However, what exactly does it mean if, for example, a society is aiming for Sustainability? Does it mean that this society should focus on becoming ‘carbon neutral’ with regard to the operations of its economy and the everyday activities of its citizens? Or should it pursue more ambitious goals and seek to reduce its overall ecological footprint by not using more resources than the world’s ecosystems can reproduce and by not causing more emissions and waste than they can absorb? Would such a development be possible by ‘greening’ the currently dominant modes of production and consumption through technological innovations and ethical consumption? Should our societies more generally seek technological solutions to the most pressing Sustainability challenges? How should we assess risky and uncertain technologies such as nuclear power, climate engineering, carbon capture and storage, or genetically modified organisms (GMOs)? Or is promoting Sustainability rather about transforming life styles, everyday practices, and culture? Would Sustainability even require a more fundamental re-orientation away from a globalised economy continuously seeking to maximise growth? Would sustainable development not also include a strong element of social justice? Moreover, would it also not imply that politicians should consider the impact of their decisions on future generations? And what about those living in the poorer parts of the world? Does the idea of Sustainability imply that societies redirect some of their wealth in order to increase the well-being of those people who are much poorer? Is it just basic common sense to be sustainable or are we living in times of much more pressing crisis and urgency? Finally, one important aspect must not be forgotten: the actual effects of the idea of Sustainability remain limited. Ecological pressures and social disparities persist and in many cases increase. Hence, one could also ask whether sustainable development is a useful concept at all or whether it is not more than a rhetorical frame people use strategically to make them look responsible or naively to feel good.

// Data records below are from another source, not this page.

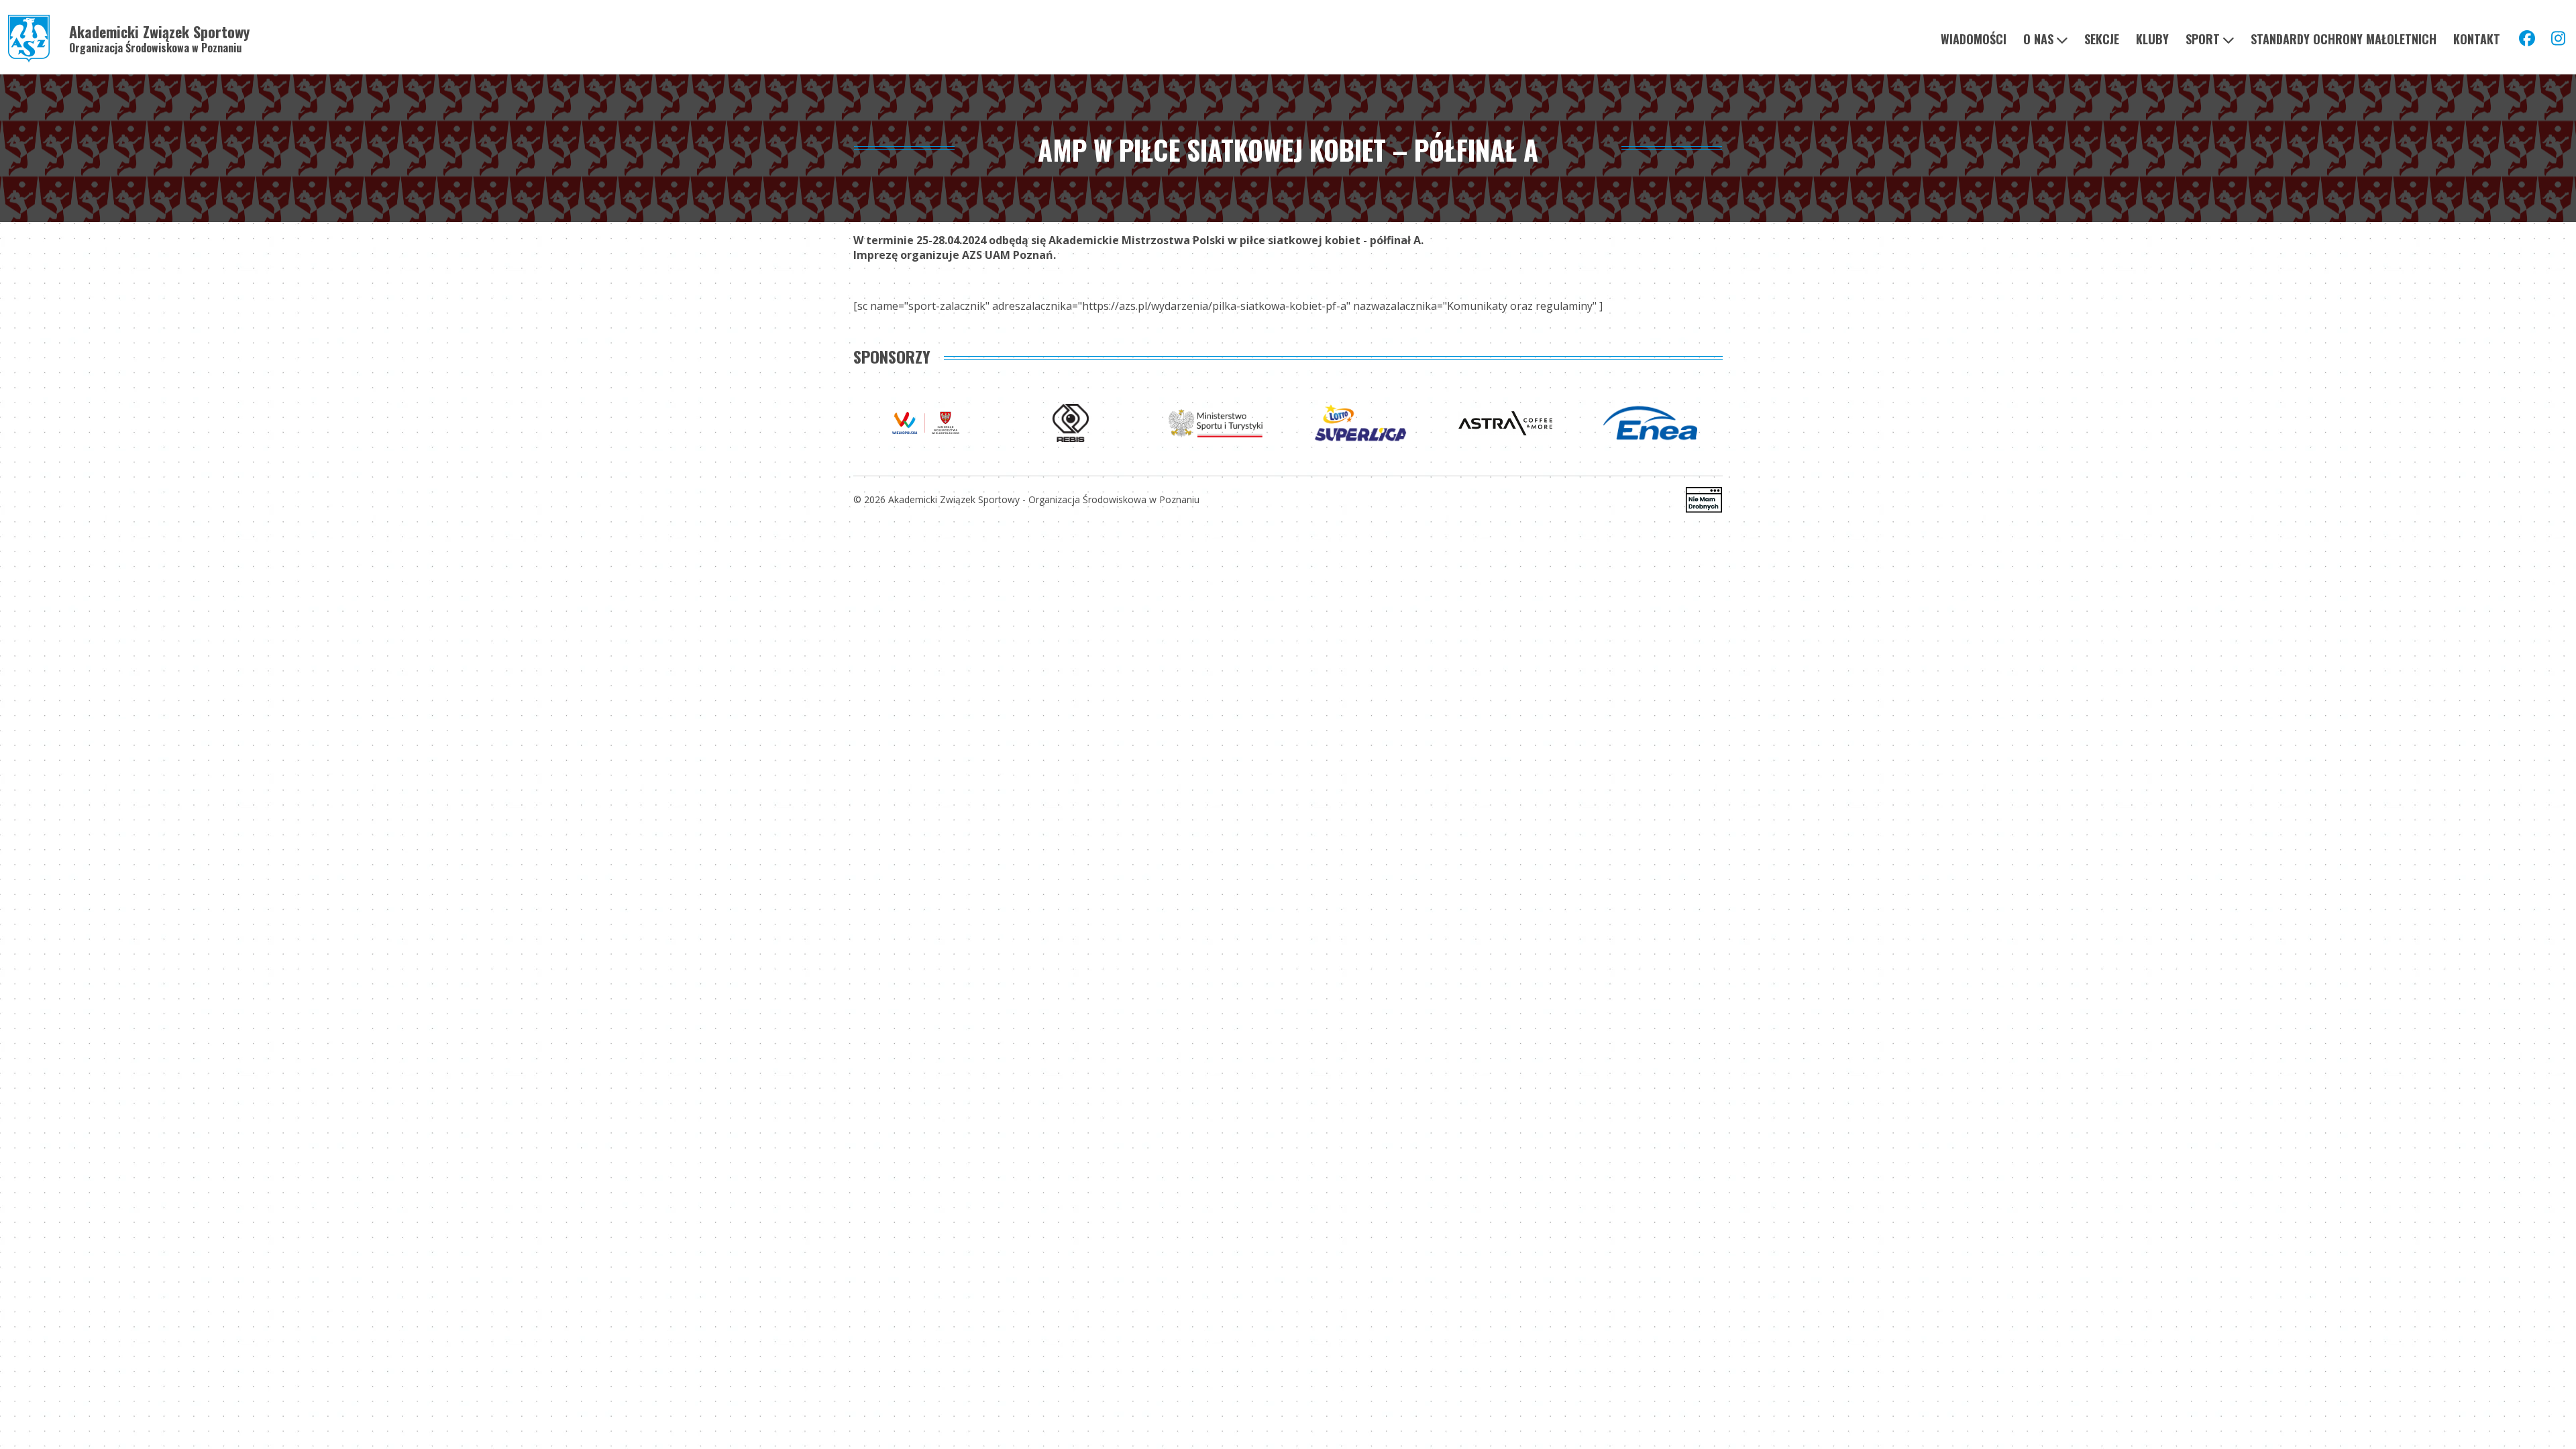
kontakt (2476, 39)
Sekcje (2101, 39)
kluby (2152, 39)
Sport (2203, 39)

It seems that each of these questions has its relevance and that each question captures important aspects of Sustainability and how this concept is used in real world interactions. On the one hand, Sustainability is a concept that has entered the everyday life of politicians, bureaucrats, business managers and activists from the global to the local level. On the other hand, even a brief first look at the multiple contexts in which it is used, reveals a multiplicity of understandings and activities. Helping readers to make sense of this plurality of uses of Sustainability and to navigate more comfortably between them is a central aim of this book.
The book outlines Sustainability as a key idea that informs contemporary social practice and order. This idea is characterised by the complexity of the problems and goals it aims to capture. Moreover, this implies that Sustainability comes with different meanings and is related to different practices at different times, in different places, by different actors. To make matters worse, this implies that attempts to define challenges to Sustainability and to promote responses regularly run into tensions and conflicts with others – even if they are not generally opposed to the idea. In other words, Sustainability is an essentially contested concept (Gallie, 1956), which means that its complexity, variability, and interpretive flexibility will stay and continue to create tensions, contradictions, and conflict. Therefore, this book aims to make sense of these characteristics rather than attempting to prescribe one particular definition or set of related activities. At the same time, the book does not attempt to provide a panoptic account of all present and historical meanings used since this idea entered the global normative landscape. Instead, it operates at a slightly more abstract level offering an account on the social nature of Sustainability that explains its hybridity, dynamism, and ambivalence.
By now, it should be clear that this brief account is mainly written from a perspective of the social sciences. Hence, the book treats the idea of Sustainability as a social phenomenon and struggles to overcome related challenges and to promote transformations towards this goal as essentially social processes. Of course, most challenges to Sustainability are closely connected with the materiality of natural environments and human artefacts, for example, the atmosphere, oceans, soil, and plants, as well as photo-voltaic panels, electricity grids, and nuclear reactors. Moreover, the social science perspective fully acknowledges the importance of the natural sciences in this context. In order to gain thorough understanding of the most pressing problems of un-sustainability and to formulate strategies to counter them is in many cases impossible without the sophisticated expertise of natural scientists and engineers. However, even the most sophisticated models and most certain knowledge do not determine appropriate actions.1 In contrast, a perspective from the social sciences emphasises exactly those (inter)actions that are necessary when people define complex and large-scale problems, when they formulate values and objectives they want to achieve, and when they search for ways how to realise them. Such situations always involve room for (differing) interpretations, different options, choices, norms, and interests as well as winners and losers. In short, the way – or transformation – towards greater Sustainability is always political (see also Scoones, Leach, & Newell, 2015).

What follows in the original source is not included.